__STATED GOAL__
Convert every row below into a JSON list of strings, one string per line, leaving out blank lines.

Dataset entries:
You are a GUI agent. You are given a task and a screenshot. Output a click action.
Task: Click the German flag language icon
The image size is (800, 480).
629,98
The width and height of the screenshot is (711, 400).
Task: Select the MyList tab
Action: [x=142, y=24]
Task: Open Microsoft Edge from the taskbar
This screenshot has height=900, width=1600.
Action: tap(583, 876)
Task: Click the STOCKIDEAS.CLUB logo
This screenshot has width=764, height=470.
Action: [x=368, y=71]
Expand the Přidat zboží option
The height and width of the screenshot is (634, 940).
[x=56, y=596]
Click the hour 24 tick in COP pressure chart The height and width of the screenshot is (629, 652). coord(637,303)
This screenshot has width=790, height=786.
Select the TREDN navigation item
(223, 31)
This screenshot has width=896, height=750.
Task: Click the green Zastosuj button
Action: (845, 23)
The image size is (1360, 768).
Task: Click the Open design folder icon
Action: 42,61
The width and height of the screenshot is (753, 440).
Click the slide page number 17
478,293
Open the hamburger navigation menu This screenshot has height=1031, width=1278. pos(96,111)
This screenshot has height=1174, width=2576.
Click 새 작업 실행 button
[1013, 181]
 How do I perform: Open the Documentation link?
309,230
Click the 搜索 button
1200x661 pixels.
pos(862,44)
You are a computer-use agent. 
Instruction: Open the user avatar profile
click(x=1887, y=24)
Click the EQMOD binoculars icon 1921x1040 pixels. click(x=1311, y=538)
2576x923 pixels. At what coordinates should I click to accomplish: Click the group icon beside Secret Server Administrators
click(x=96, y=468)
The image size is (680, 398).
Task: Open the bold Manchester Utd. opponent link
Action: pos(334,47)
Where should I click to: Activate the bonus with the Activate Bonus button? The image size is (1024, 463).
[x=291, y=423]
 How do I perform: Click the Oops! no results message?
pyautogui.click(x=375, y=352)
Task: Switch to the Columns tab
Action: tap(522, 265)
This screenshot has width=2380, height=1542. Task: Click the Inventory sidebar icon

__TASK SOLUTION__
[
  "You are a GUI agent. You are given a task and a screenshot. Output a click action.",
  "Task: Click the German flag language icon",
  "The image size is (800, 480).",
  "629,98",
  "The width and height of the screenshot is (711, 400).",
  "Task: Select the MyList tab",
  "Action: [x=142, y=24]",
  "Task: Open Microsoft Edge from the taskbar",
  "This screenshot has height=900, width=1600.",
  "Action: tap(583, 876)",
  "Task: Click the STOCKIDEAS.CLUB logo",
  "This screenshot has width=764, height=470.",
  "Action: [x=368, y=71]",
  "Expand the Přidat zboží option",
  "The height and width of the screenshot is (634, 940).",
  "[x=56, y=596]",
  "Click the hour 24 tick in COP pressure chart The height and width of the screenshot is (629, 652). coord(637,303)",
  "This screenshot has width=790, height=786.",
  "Select the TREDN navigation item",
  "(223, 31)",
  "This screenshot has width=896, height=750.",
  "Task: Click the green Zastosuj button",
  "Action: (845, 23)",
  "The image size is (1360, 768).",
  "Task: Click the Open design folder icon",
  "Action: 42,61",
  "The width and height of the screenshot is (753, 440).",
  "Click the slide page number 17",
  "478,293",
  "Open the hamburger navigation menu This screenshot has height=1031, width=1278. pos(96,111)",
  "This screenshot has height=1174, width=2576.",
  "Click 새 작업 실행 button",
  "[1013, 181]",
  " How do I perform: Open the Documentation link?",
  "309,230",
  "Click the 搜索 button",
  "1200x661 pixels.",
  "pos(862,44)",
  "You are a computer-use agent. ",
  "Instruction: Open the user avatar profile",
  "click(x=1887, y=24)",
  "Click the EQMOD binoculars icon 1921x1040 pixels. click(x=1311, y=538)",
  "2576x923 pixels. At what coordinates should I click to accomplish: Click the group icon beside Secret Server Administrators",
  "click(x=96, y=468)",
  "The image size is (680, 398).",
  "Task: Open the bold Manchester Utd. opponent link",
  "Action: pos(334,47)",
  "Where should I click to: Activate the bonus with the Activate Bonus button? The image size is (1024, 463).",
  "[x=291, y=423]",
  " How do I perform: Click the Oops! no results message?",
  "pyautogui.click(x=375, y=352)",
  "Task: Switch to the Columns tab",
  "Action: tap(522, 265)",
  "This screenshot has width=2380, height=1542. Task: Click the Inventory sidebar icon"
]